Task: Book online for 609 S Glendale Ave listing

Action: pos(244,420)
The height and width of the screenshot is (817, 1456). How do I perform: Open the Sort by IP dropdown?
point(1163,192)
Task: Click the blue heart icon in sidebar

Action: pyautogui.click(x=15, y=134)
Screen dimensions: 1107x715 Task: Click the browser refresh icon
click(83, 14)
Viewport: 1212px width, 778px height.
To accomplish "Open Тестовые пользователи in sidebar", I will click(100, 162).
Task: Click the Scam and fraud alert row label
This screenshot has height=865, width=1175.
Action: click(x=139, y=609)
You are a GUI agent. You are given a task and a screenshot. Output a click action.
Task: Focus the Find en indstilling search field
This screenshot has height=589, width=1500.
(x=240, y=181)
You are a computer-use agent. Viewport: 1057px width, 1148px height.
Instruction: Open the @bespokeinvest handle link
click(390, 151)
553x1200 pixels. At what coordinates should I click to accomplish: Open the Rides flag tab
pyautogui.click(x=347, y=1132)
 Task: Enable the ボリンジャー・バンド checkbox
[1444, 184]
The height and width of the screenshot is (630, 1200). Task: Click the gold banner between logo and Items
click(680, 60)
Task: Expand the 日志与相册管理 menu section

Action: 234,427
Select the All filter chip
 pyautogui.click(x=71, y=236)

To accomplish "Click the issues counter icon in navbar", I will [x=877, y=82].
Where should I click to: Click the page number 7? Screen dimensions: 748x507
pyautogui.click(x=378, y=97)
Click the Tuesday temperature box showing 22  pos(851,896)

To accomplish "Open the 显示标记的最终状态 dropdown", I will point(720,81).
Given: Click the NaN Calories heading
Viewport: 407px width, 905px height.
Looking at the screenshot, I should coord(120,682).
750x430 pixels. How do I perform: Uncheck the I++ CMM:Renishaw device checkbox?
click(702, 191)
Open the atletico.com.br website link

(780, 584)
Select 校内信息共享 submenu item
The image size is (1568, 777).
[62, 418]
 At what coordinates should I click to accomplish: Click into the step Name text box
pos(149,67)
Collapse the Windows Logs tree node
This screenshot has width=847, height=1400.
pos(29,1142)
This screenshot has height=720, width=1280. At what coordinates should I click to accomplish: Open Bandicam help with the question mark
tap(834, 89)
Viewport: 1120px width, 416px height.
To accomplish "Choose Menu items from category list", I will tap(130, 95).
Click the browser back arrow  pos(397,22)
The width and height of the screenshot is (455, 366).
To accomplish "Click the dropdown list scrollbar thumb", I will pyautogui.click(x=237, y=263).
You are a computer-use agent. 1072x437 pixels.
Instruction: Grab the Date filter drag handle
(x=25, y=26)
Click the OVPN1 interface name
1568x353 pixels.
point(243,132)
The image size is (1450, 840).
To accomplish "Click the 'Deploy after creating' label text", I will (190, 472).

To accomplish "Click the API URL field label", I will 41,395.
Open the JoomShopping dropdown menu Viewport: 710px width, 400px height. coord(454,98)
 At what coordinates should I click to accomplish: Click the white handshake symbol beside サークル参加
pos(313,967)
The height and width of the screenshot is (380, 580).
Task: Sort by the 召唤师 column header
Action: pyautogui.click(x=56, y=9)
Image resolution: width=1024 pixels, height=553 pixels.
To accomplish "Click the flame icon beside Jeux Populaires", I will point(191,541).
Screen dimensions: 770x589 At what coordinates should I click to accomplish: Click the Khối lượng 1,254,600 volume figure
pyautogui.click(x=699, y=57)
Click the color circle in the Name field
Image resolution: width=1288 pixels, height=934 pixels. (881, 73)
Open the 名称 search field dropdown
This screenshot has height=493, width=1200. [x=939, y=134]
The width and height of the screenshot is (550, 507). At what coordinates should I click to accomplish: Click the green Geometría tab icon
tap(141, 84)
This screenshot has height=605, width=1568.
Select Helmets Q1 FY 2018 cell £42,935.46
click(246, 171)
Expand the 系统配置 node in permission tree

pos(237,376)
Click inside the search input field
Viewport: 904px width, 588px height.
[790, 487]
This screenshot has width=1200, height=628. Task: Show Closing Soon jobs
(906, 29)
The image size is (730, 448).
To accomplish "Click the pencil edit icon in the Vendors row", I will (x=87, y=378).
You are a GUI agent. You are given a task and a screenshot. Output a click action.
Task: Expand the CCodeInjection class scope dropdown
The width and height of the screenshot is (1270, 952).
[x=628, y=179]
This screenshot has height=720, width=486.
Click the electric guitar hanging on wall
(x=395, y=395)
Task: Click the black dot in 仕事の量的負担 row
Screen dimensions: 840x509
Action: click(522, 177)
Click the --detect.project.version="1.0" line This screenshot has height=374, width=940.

What is being asked
Switch every "dropdown" in the rows above to "drop-down list", and reproduce all the rows with nothing else changed.

Complete output
Task: Book online for 609 S Glendale Ave listing

Action: pos(244,420)
The height and width of the screenshot is (817, 1456). How do I perform: Open the Sort by IP drop-down list?
point(1163,192)
Task: Click the blue heart icon in sidebar

Action: pyautogui.click(x=15, y=134)
Screen dimensions: 1107x715 Task: Click the browser refresh icon
click(83, 14)
Viewport: 1212px width, 778px height.
To accomplish "Open Тестовые пользователи in sidebar", I will click(100, 162).
Task: Click the Scam and fraud alert row label
This screenshot has height=865, width=1175.
Action: click(x=139, y=609)
You are a GUI agent. You are given a task and a screenshot. Output a click action.
Task: Focus the Find en indstilling search field
This screenshot has height=589, width=1500.
(x=240, y=181)
You are a computer-use agent. Viewport: 1057px width, 1148px height.
Instruction: Open the @bespokeinvest handle link
click(390, 151)
553x1200 pixels. At what coordinates should I click to accomplish: Open the Rides flag tab
pyautogui.click(x=347, y=1132)
 Task: Enable the ボリンジャー・バンド checkbox
[1444, 184]
The height and width of the screenshot is (630, 1200). Task: Click the gold banner between logo and Items
click(680, 60)
Task: Expand the 日志与相册管理 menu section

Action: 234,427
Select the All filter chip
 pyautogui.click(x=71, y=236)

To accomplish "Click the issues counter icon in navbar", I will [x=877, y=82].
Where should I click to: Click the page number 7? Screen dimensions: 748x507
pyautogui.click(x=378, y=97)
Click the Tuesday temperature box showing 22  pos(851,896)

To accomplish "Open the 显示标记的最终状态 drop-down list", I will point(720,81).
Given: Click the NaN Calories heading
Viewport: 407px width, 905px height.
Looking at the screenshot, I should coord(120,682).
750x430 pixels. How do I perform: Uncheck the I++ CMM:Renishaw device checkbox?
click(702, 191)
Open the atletico.com.br website link

(780, 584)
Select 校内信息共享 submenu item
The image size is (1568, 777).
[62, 418]
 At what coordinates should I click to accomplish: Click into the step Name text box
pos(149,67)
Collapse the Windows Logs tree node
This screenshot has width=847, height=1400.
pos(29,1142)
This screenshot has height=720, width=1280. At what coordinates should I click to accomplish: Open Bandicam help with the question mark
tap(834, 89)
Viewport: 1120px width, 416px height.
To accomplish "Choose Menu items from category list", I will tap(130, 95).
Click the browser back arrow  pos(397,22)
The width and height of the screenshot is (455, 366).
To accomplish "Click the drop-down list list scrollbar thumb", I will pyautogui.click(x=237, y=263).
You are a computer-use agent. 1072x437 pixels.
Instruction: Grab the Date filter drag handle
(x=25, y=26)
Click the OVPN1 interface name
1568x353 pixels.
point(243,132)
The image size is (1450, 840).
To accomplish "Click the 'Deploy after creating' label text", I will (190, 472).

To accomplish "Click the API URL field label", I will 41,395.
Open the JoomShopping drop-down list menu Viewport: 710px width, 400px height. coord(454,98)
 At what coordinates should I click to accomplish: Click the white handshake symbol beside サークル参加
pos(313,967)
The height and width of the screenshot is (380, 580).
Task: Sort by the 召唤师 column header
Action: pyautogui.click(x=56, y=9)
Image resolution: width=1024 pixels, height=553 pixels.
To accomplish "Click the flame icon beside Jeux Populaires", I will point(191,541).
Screen dimensions: 770x589 At what coordinates should I click to accomplish: Click the Khối lượng 1,254,600 volume figure
pyautogui.click(x=699, y=57)
Click the color circle in the Name field
Image resolution: width=1288 pixels, height=934 pixels. (881, 73)
Open the 名称 search field drop-down list
This screenshot has height=493, width=1200. [x=939, y=134]
The width and height of the screenshot is (550, 507). At what coordinates should I click to accomplish: Click the green Geometría tab icon
tap(141, 84)
This screenshot has height=605, width=1568.
Select Helmets Q1 FY 2018 cell £42,935.46
click(246, 171)
Expand the 系统配置 node in permission tree

pos(237,376)
Click inside the search input field
Viewport: 904px width, 588px height.
[790, 487]
This screenshot has width=1200, height=628. Task: Show Closing Soon jobs
(906, 29)
The image size is (730, 448).
To accomplish "Click the pencil edit icon in the Vendors row", I will (x=87, y=378).
You are a GUI agent. You are given a task and a screenshot. Output a click action.
Task: Expand the CCodeInjection class scope drop-down list
The width and height of the screenshot is (1270, 952).
[x=628, y=179]
This screenshot has height=720, width=486.
Click the electric guitar hanging on wall
(x=395, y=395)
Task: Click the black dot in 仕事の量的負担 row
Screen dimensions: 840x509
Action: click(522, 177)
Click the --detect.project.version="1.0" line This screenshot has height=374, width=940.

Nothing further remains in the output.